A recent video showcasing a test launch of the domestically produced SOM-J standoff missile features a tablet positioned in the cockpit of an F-16. This tablet is affixed to the Input Control Panel (ICP), situated on the central console beneath the head-up display. The ICP is responsible for selecting weapons, navigation parameters, and radio communications, among other tasks. Additionally, the pilot utilizes another tablet on their lap, a trend that is becoming increasingly prevalent, enhancing the information accessible through the aircraft’s mission systems and reducing reliance on bulky paper manuals in the cockpit.

In this scenario, the tablet is part of the UBAS, or Aircraft Independent Firing System. Utilizing Turkish-developed software, the UBAS offers a weapons interface for Turkish-manufactured munitions, such as the SOM-J. It is reported that UBAS is installed in Turkey’s upgraded F-16C/D Block 40 aircraft, although it is not compatible with older models.

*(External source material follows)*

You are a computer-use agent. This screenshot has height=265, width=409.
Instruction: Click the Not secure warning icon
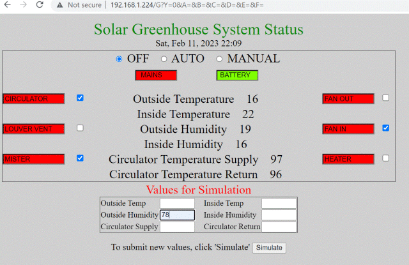pyautogui.click(x=60, y=4)
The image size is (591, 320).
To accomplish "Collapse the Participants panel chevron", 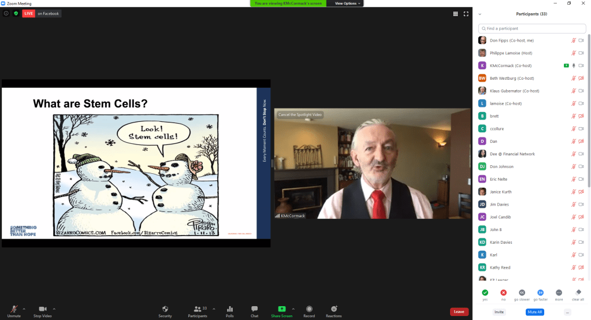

The exact number of aircraft equipped with this technology remains uncertain, and it is likely that it is primarily used for testing purposes before being integrated into Turkish-built aircraft and drones. However, given the availability of this capability, it would be unexpected if it were not more broadly implemented across Turkish F-16s.

The SOM-J missile was developed by Turkey’s Roketsan, building on the design of the Stand-Off Missile (SOM) utilized by the F-4E and F-16 aircraft. It was intended for internal integration with the F-35, although Turkey was removed from the Joint Strike Fighter program, the development of the SOM-J persisted. This missile boasts a range of at least 170 miles and employs a GPS/inertial navigation system (INS) for guidance, complemented by an imaging infrared seeker for its terminal phase. The SOM-J measures approximately 12.8 feet in length and weighs around 1,190 pounds.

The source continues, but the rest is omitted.